Convergents and Parallels



Organisms evolved to complement each other in a working system (therefore there cannot be one single best fit for an environment) they specialize each playing a different complementary role in the system: ex: climbing plants and trees.


Did paradise, that Adam and Eve staying in at first, contain a wide diversity of plants (and animals) or was the variety of species around them relatively limited?
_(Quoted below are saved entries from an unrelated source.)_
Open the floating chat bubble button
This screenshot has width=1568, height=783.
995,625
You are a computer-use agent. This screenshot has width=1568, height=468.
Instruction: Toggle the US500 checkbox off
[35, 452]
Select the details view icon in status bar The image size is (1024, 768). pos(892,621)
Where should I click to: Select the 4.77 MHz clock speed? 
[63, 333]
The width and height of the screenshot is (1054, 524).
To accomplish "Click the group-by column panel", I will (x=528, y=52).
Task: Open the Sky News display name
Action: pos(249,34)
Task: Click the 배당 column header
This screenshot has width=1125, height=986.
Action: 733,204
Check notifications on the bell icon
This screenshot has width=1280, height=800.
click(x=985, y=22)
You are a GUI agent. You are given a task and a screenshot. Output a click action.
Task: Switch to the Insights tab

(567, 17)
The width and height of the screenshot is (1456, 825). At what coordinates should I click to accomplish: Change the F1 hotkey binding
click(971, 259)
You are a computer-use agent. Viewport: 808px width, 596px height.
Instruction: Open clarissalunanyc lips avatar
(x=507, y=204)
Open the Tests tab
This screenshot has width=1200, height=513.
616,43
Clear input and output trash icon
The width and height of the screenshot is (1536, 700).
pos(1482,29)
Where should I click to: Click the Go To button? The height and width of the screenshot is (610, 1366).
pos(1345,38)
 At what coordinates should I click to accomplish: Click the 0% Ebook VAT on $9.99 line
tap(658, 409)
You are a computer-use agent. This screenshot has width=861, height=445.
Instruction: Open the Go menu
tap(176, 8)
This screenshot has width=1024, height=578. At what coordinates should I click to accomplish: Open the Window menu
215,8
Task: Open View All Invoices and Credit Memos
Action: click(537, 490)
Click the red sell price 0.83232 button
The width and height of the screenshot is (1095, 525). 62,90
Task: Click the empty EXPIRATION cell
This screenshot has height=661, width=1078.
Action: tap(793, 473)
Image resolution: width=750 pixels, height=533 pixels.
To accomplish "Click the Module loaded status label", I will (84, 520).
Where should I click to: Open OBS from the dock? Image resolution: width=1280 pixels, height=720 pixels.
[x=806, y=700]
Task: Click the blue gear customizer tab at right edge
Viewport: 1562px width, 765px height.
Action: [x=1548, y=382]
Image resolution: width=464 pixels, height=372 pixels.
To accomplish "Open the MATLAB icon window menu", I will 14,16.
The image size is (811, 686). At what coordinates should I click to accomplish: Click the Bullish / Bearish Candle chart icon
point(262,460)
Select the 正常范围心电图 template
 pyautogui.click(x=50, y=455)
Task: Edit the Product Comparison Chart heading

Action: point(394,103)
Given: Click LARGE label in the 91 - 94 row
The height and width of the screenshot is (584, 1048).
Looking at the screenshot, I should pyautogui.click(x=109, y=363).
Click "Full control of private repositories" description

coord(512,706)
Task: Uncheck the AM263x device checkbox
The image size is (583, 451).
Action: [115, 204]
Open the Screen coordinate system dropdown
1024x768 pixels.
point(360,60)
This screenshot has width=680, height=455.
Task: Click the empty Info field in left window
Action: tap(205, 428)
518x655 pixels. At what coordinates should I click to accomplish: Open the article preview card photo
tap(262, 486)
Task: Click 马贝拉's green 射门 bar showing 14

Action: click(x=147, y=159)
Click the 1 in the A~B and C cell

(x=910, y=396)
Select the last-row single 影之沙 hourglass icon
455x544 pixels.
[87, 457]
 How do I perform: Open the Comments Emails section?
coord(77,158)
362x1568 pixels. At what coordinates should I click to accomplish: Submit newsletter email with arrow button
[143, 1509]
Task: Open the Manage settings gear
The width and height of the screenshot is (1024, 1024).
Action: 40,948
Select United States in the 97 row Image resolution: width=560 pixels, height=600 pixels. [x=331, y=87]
  • Similarity in form and behavior between organisms living in a similar environment, but belonging to different different branches of the evolutionary tree, illustrates the match between the nature of organisms and their environment.
  • The idea that there is only one perfect organism for every environment is proven wrong by such similarities.
  • Convergent evolution takes place when the phyletic lines are far removed from each other, and when similar roles are played by structures are analogous but not homologous.
  • Many plants use the support of others to climb up to gain access to more light.
  • Analogous structure:
    • Different evolutionary origins, similar in superficial form or function
    • "The ability to climb has evolved in many different families, and quite different organs have become modified into climbing structures: they are analogous structures but not homologous."
    • Analogous plants having structural features that are derived from modifications of quite different organs: leaves, petioles, stems, roots and tendrils.
  • Homologous structure:
    • Derived from an equivalent structure in a common ancestry.
    • "In other plant species the same organ has been modified into quite different structures with quite different roles: they are therefore homologous, although they may not be analogous."
    • Homologous plants having structural features that are derived from modifications of a single organ: the leaf
  • The radiation amongst the placental and marsupial mammals is a classic example of parallel evolution (evolutionary pathways within separate groups that have radiated after they were isolated from each other).
  • Similarities between parallels in both the form of the organisms and their lifestyle is so striking suggesting that the environments of placentals and marsupials provided similar opportunities to which the evolutionary processes of the two groups responded in similar ways.
Cobaea scandens flower
Cobaea scandens


Is it possible that two species would have evolved separately in similar but separate environments to become more or less similar to one another?